Extractos:
El primer argumento en pro del sistema es la supuesta participación ciudadana como forma más democrática de administrar justicia, afirmándose que existe una fuerte demanda de la sociedad respecto a casos de abusos y violaciones, a partir de algunos fallos de la Justicia con criterios blandos, lo que se evitaría con la posibilidad de que algunos delitos sean juzgados por los propios vecinos.
Pareciera suponerse que administrar justicia es un torneo barrial de fin de semana en el que cualquiera se anota y compite, aun sin saber jugar ni conocer las reglas.
Si hay penas "blandas" será porque hay leyes "blandas", lo que fácilmente se soluciona, no por vía de jurados, sino endureciendo aquéllas.
En nuestro régimen, los jueces son democráticamente elegidos por vía indirecta, ya que la postulación para un cargo es formalizada por el Poder Ejecutivo, quien a propuesta del Consejo de la Magistratura —a excepción de los miembros de la Corte Suprema de Justicia— debe contar con el acuerdo del Senado. De tal manera, el pueblo elige tanto al Ejecutivo como a los senadores, elecciones estas que hasta la reforma de 1994 tenían lugar también indirectamente.

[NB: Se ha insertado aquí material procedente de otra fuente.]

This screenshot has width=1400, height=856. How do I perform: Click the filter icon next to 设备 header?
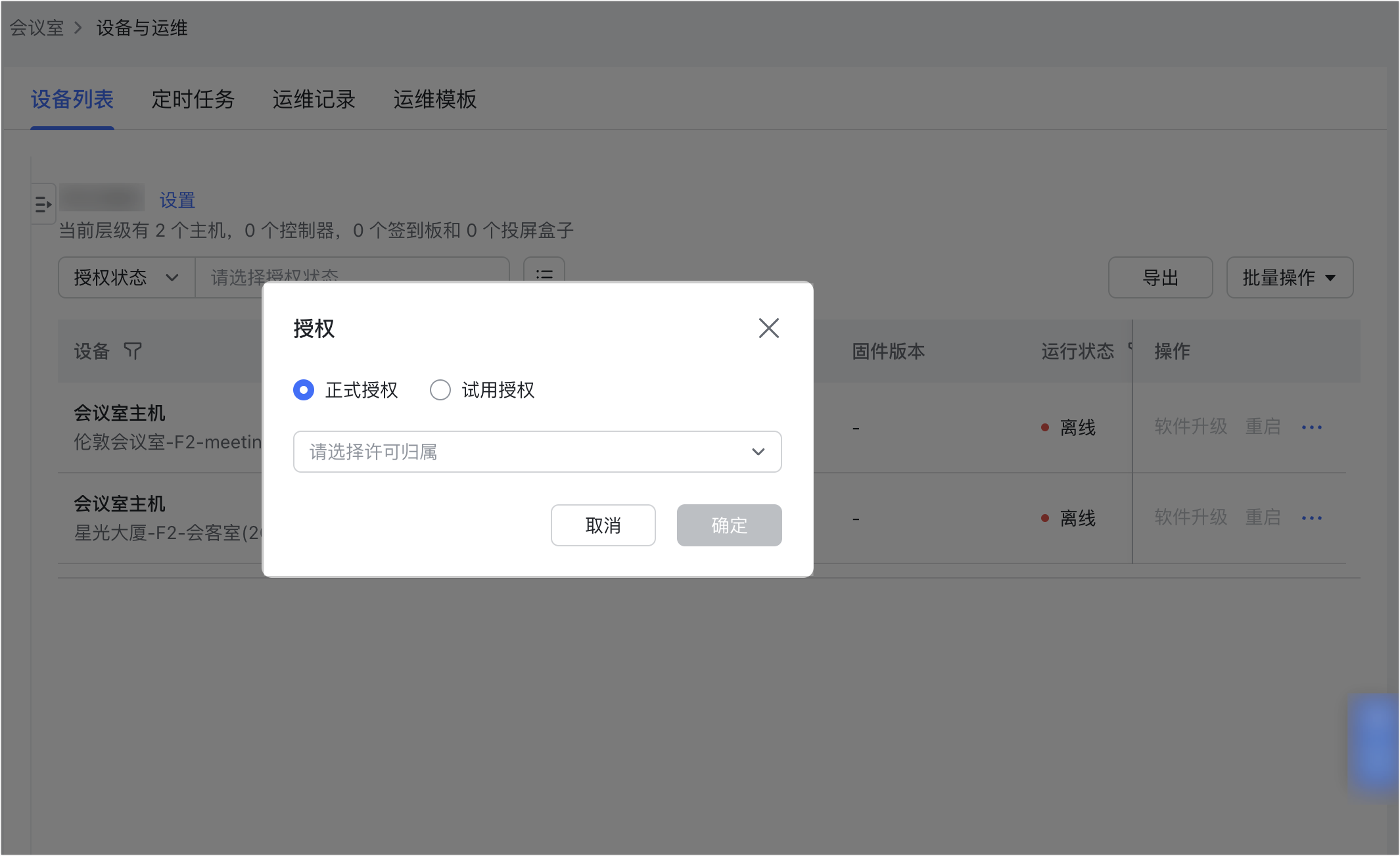click(x=133, y=351)
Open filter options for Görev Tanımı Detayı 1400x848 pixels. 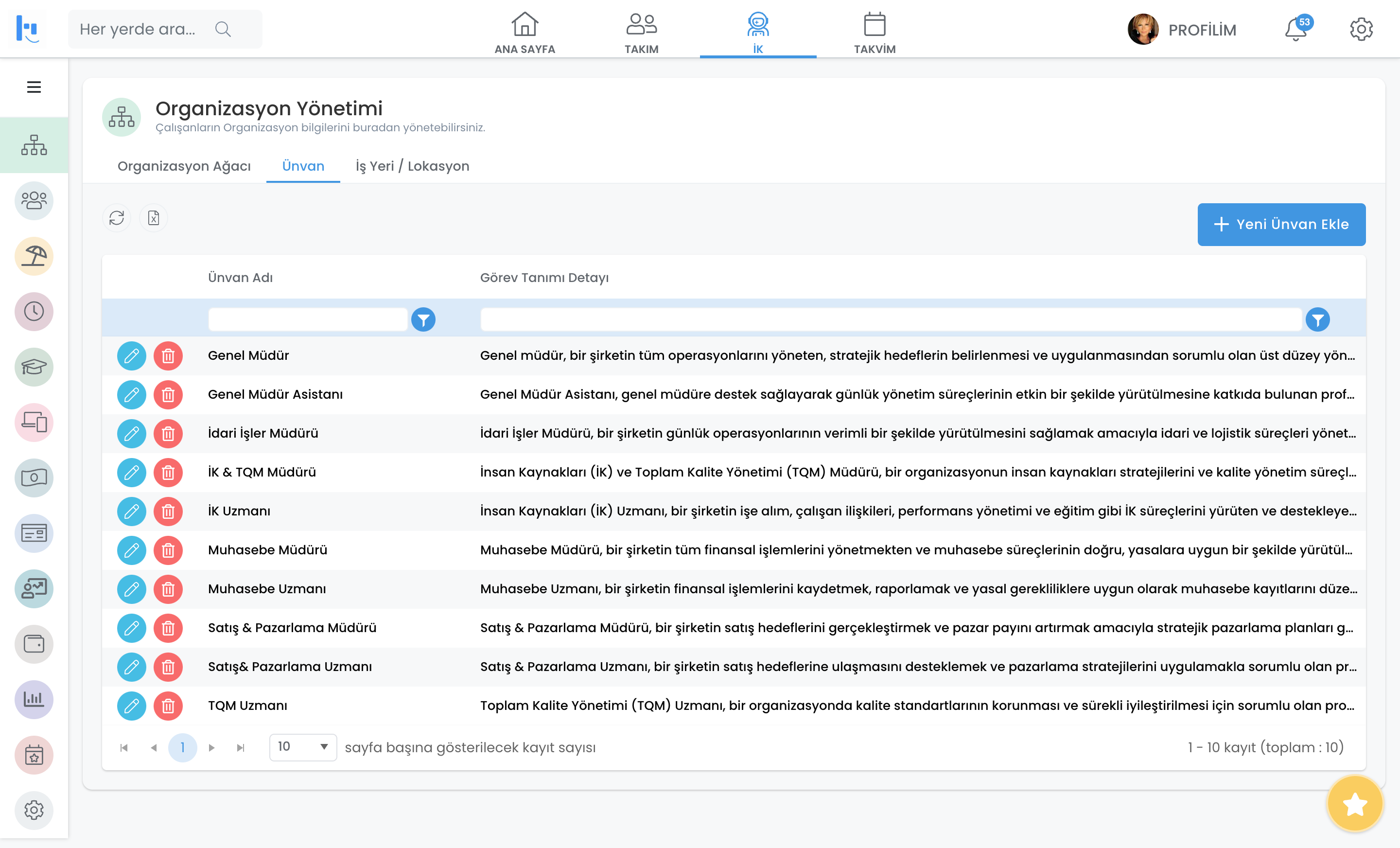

Si el fallo de un juez así elegido no conforma a alguna de las partes, existen recursos en instancias superiores para revisar el pronunciamiento; y si se supone que el magistrado pueda estar incurso en mal desempeño o sea autor de delitos, también es dable recurrir al juicio político o al jurado de enjuiciamiento.
La forma de república representativa adoptada (arts. 1°, 22 y 33 de la Constitución) hace que el pueblo gobierne a través de representantes. Y si bien se admiten sistemas de participación ciudadana, como la iniciativa popular (art. 39), ella se agota en la mera presentación de un proyecto de ley que las Cámaras pueden o no aprobar: nadie pretende que sean los ciudadanos quienes sancionen esa ley sentados en las bancas del Congreso o que se les dé intervención en la función ejecutiva a fin de promulgar o vetar la iniciativa, apoltronados en el sillón de Rivadavia.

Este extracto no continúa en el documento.